Alepin Gauthier: la relève innove

Chanel Alepin et son frère Maxime sont maintenant dans l’équipe de direction du cabinet d’avocats Alepin Gauthier fondé en 1978 par leurs parents François Alepin et Brigitte Gauthier. Ils sont dans le processus de reprise de l’entreprise familiale.

Bien que le cabinet compte plus de 25 juristes pour un total de 40 employés, son modèle d’affaires est assez unique au Québec, car il n’a que deux associés, tout le personnel est salarié.

«Nous avons été rapidement comme la relève de l’entreprise de nos parents. Mon frère et moi, nous avons passé notre barreau il y a près de cinq ans et nous deviendrons les futurs associés.»
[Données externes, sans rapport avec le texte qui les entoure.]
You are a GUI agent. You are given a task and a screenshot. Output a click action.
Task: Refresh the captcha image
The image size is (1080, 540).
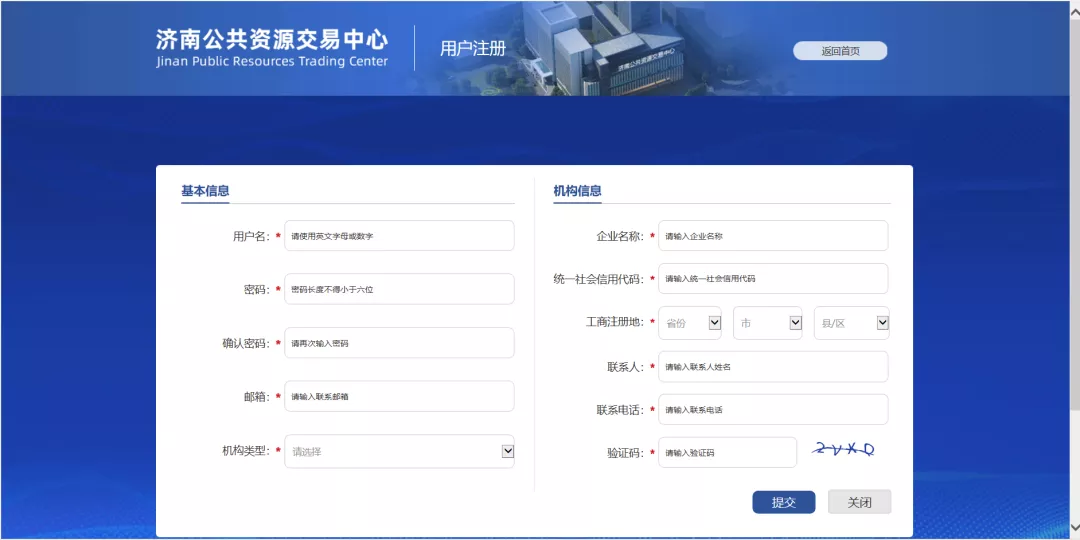click(843, 450)
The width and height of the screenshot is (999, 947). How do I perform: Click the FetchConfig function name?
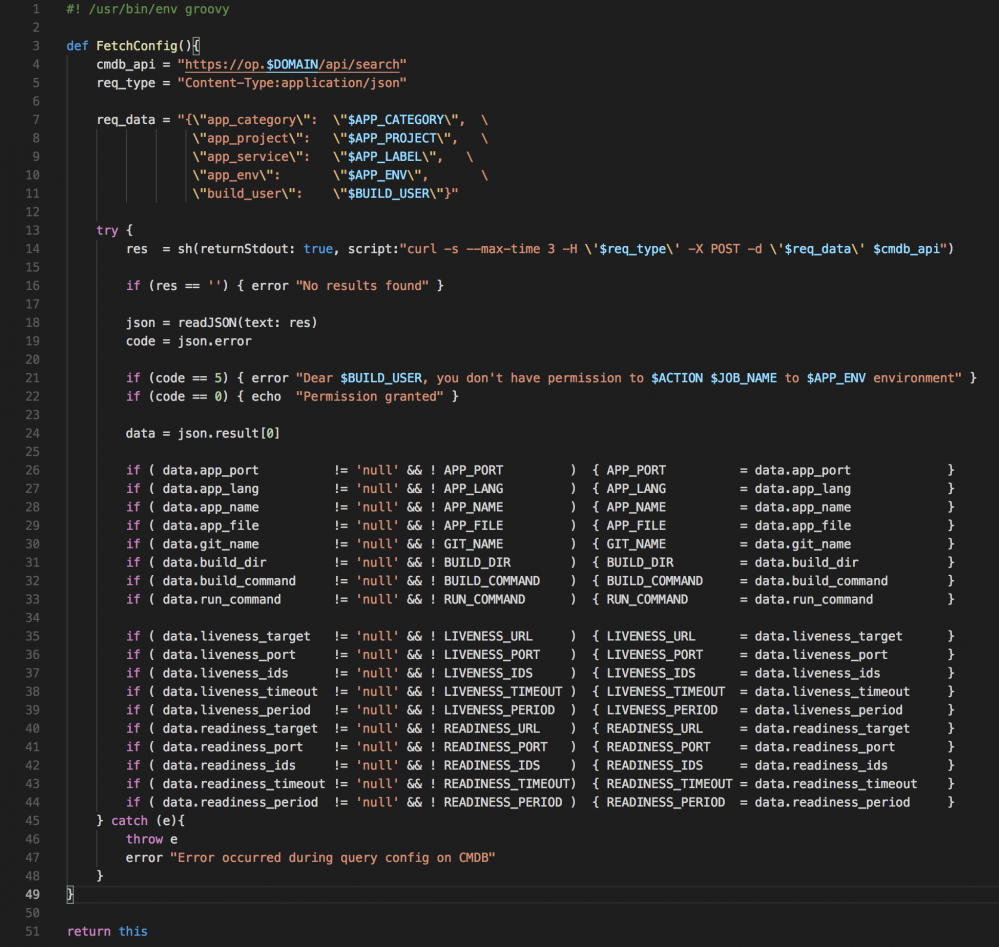click(x=137, y=46)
«Comme la relève a bien souvent envie d’apporter sa couleur, nous avons apporté une innovation avec le concept du bras droit. En regardant les tendances dans notre industrie, nous avons remarqué des alertes soulignant que le taux horaire pour les avocats est voué à disparaître. Alors bien des cabinets ont tenté des modifications avec les forfaits, des pourcentages, mais dans une entreprise de type familiale comme la nôtre, c’est difficilement envisageable», raconte Mme Alepin.
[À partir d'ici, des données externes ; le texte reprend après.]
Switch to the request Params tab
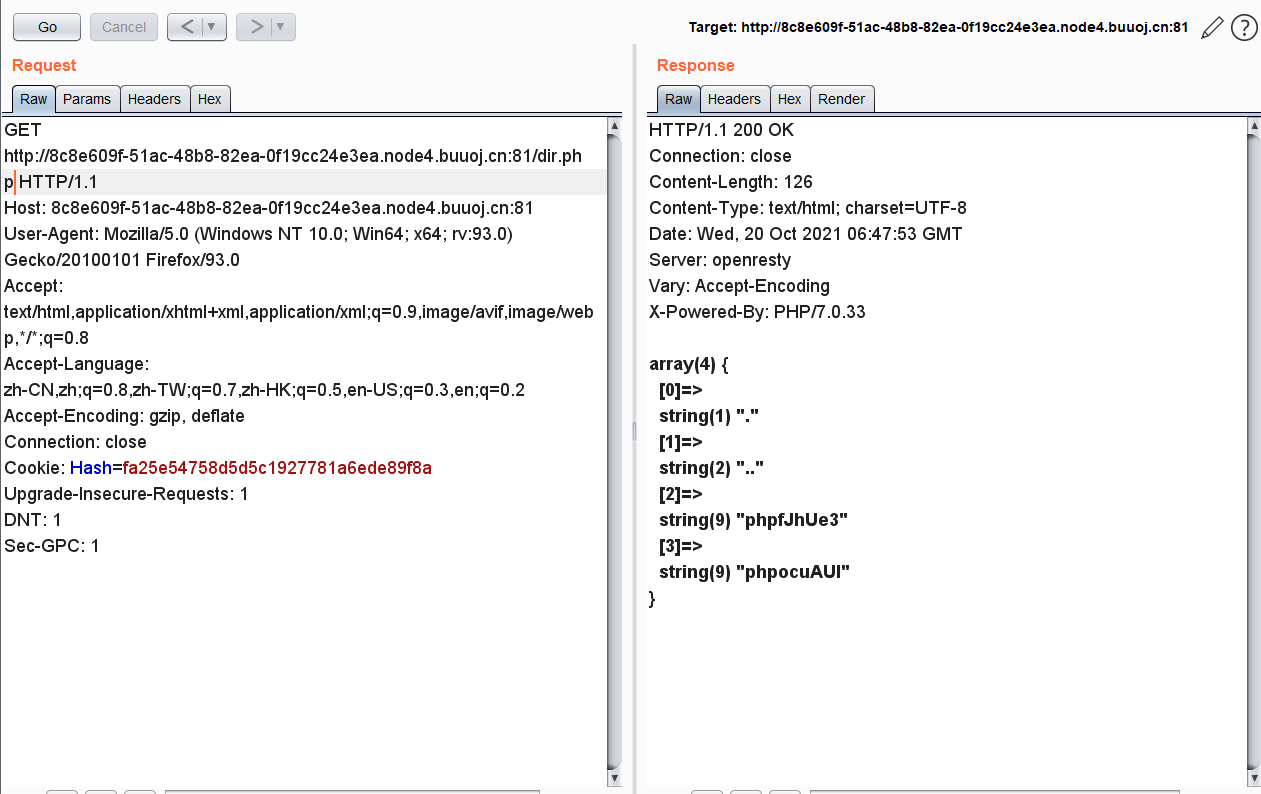Image resolution: width=1261 pixels, height=794 pixels. (87, 99)
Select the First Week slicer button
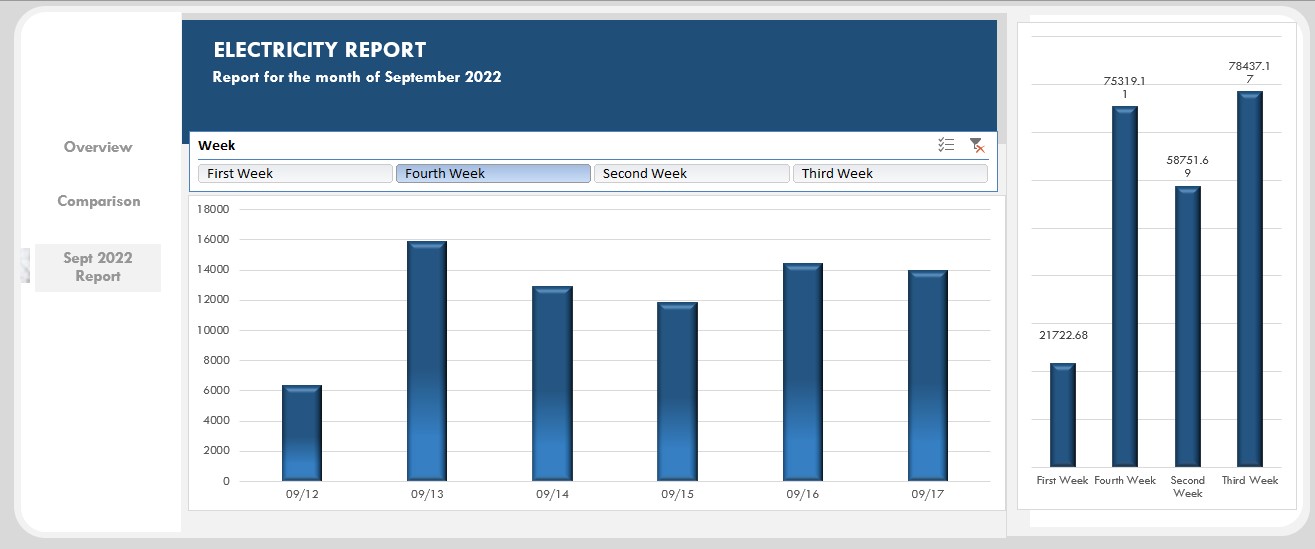 [x=295, y=173]
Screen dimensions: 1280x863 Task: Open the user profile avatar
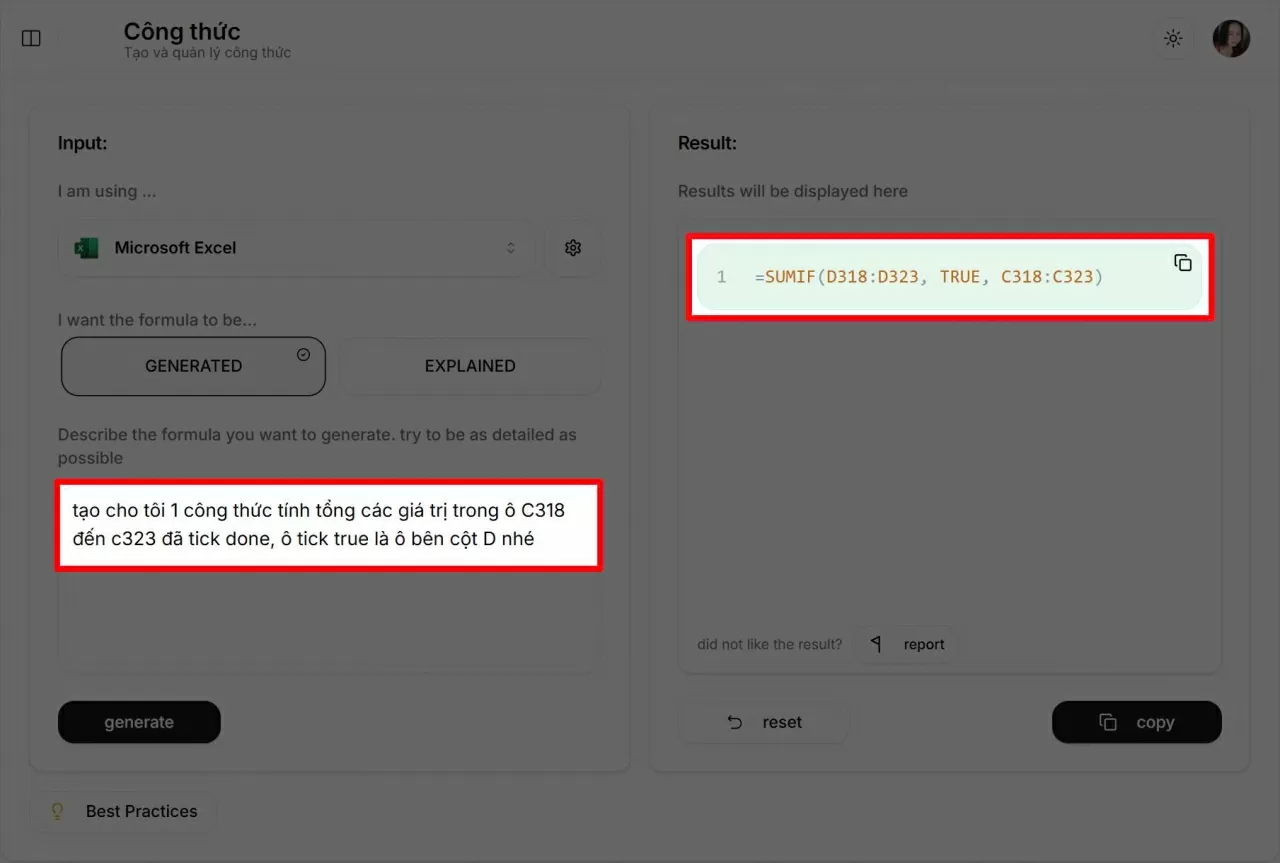coord(1231,39)
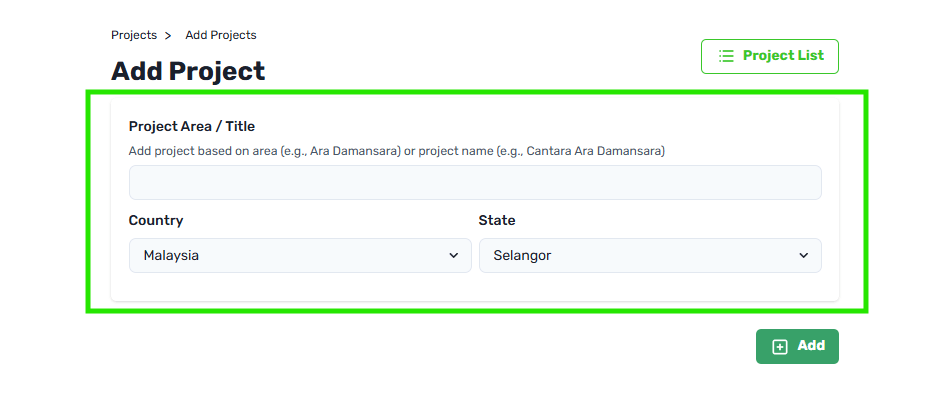Expand the State combo box
This screenshot has height=412, width=952.
[650, 255]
Pour les deux jeunes de la relève, il fallait une innovation plus forte pour percer le marché. Au lieu d’une facturation à l’appel, ils inventent un mode différent qui s’adresse aux PME québécoises qui veulent de l’accompagnement téléphonique. Le cabinet devient le «Bras droit» de la compagnie.

«C’est un accompagnement téléphonique illimité basé sur le chiffre d’affaires de l’entreprise, explique Mme Alepin. Par exemple, pour la PME ayant un chiffre d’affaires entre 0 et 2 millions $ deviendrait cliente Bras droit pour 2400 $ avant taxe pour toute l’année. Les dirigeants peuvent appeler n’importe quel spécialiste du cabinet pour des conseils autant de fois que nécessaire pendant l’année. Il n’y a pas de limite de minutes ou une banque d’heures. Nous sommes les seuls à offrir un service illimité de ce genre au Québec.»
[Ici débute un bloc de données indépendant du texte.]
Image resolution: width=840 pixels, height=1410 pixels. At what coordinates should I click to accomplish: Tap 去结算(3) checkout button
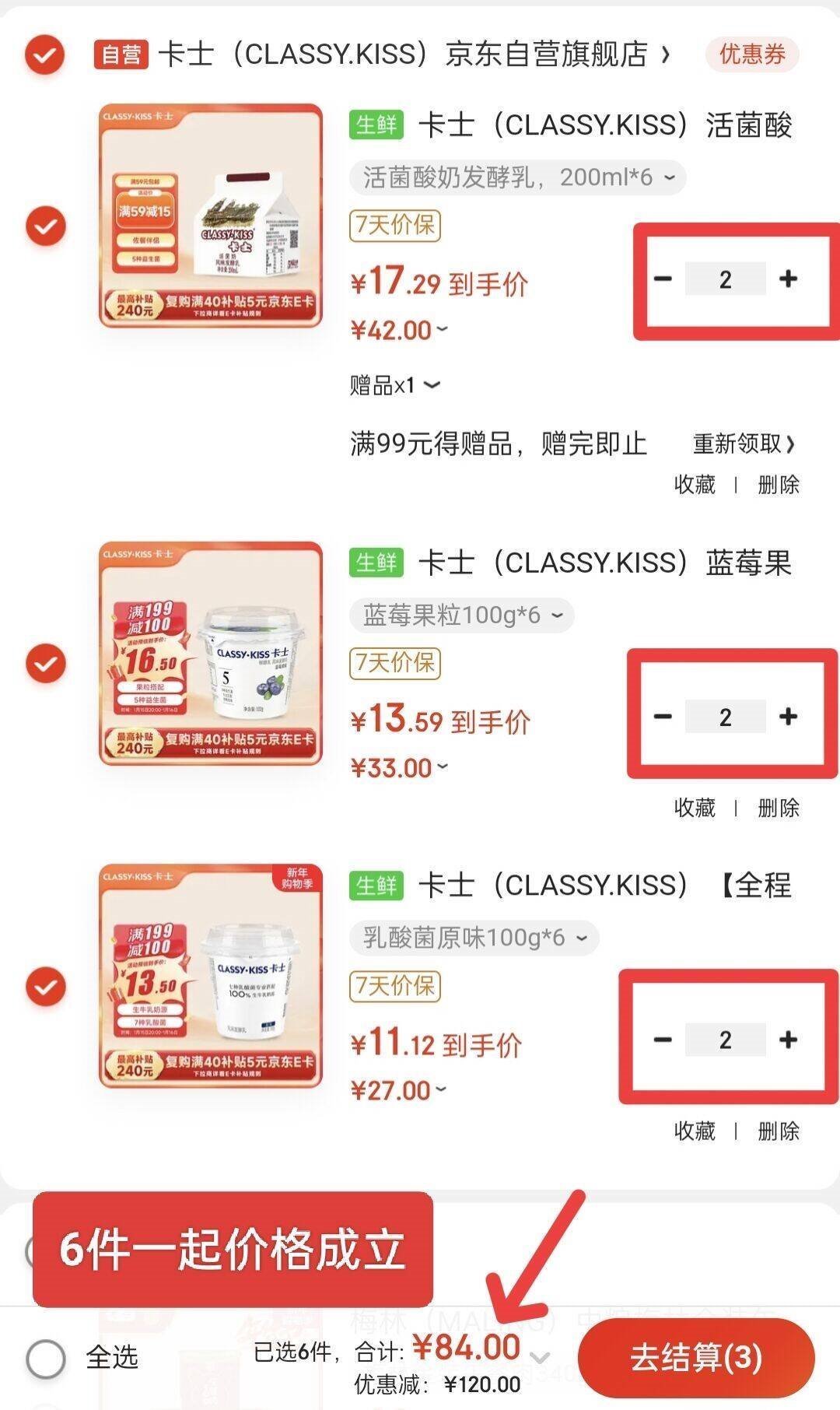(x=696, y=1358)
La relève en famille en affaires
Les parents sont toujours là. Mais ils se préparent par divers moyens. Chanel Alepin, avec une amie, l’entrepreneure Édith Charbonneau, et un autre ami, Alexandre Raymond, en communications, ont fondé il y a quatre ans un groupe consacré à la relève familiale nommé La relève en famille en affaires (www.groupelareleve.com) pour soutenir les entrepreneurs au sein d’entreprises familiales autant par le réseautage que par les formations.

«Nous comptons 100 membres repreneurs familiaux dans l’organisation avec différents appuis de spécialistes comme les HEC, Raymond Chabot et le Centre de transfert d’entreprise de Québec (CTEQ) pour outiller ceux qui reprendront les rênes de l’entreprise puissent faire une bonne transition en faisant croître la compagnie, explique-t-elle. Dans notre groupe, il y a des repreneurs comme la famille Clément [des boutiques du même nom] qui en est à la quatrième génération de repreneurs familiaux.»

Pour le frère et la sœur, le processus de transfert se passe bien. Le modèle d’affaires qu’ils envisagent en sera un de coprésidence. Même si bien des consultants ne le conseillent pas, Mme Alepin mentionne la famille Germain comme exemple de réussite de coprésidence.

Pour l’instant, la famille n’a pas l’intention de mettre une date pour l’échéance du transfert. À cause de leur expertise, les parents ne partiront pas du jour au lendemain. «Nous sommes dans la cogestion et ça durera aussi longtemps que nous aurons du plaisir à travailler ainsi», rétorque Chanel Alepin. La retraite pourra être très progressive avec un partage des responsabilités. Les parents pourront prendre la place qu’ils souhaitent au fil des ans.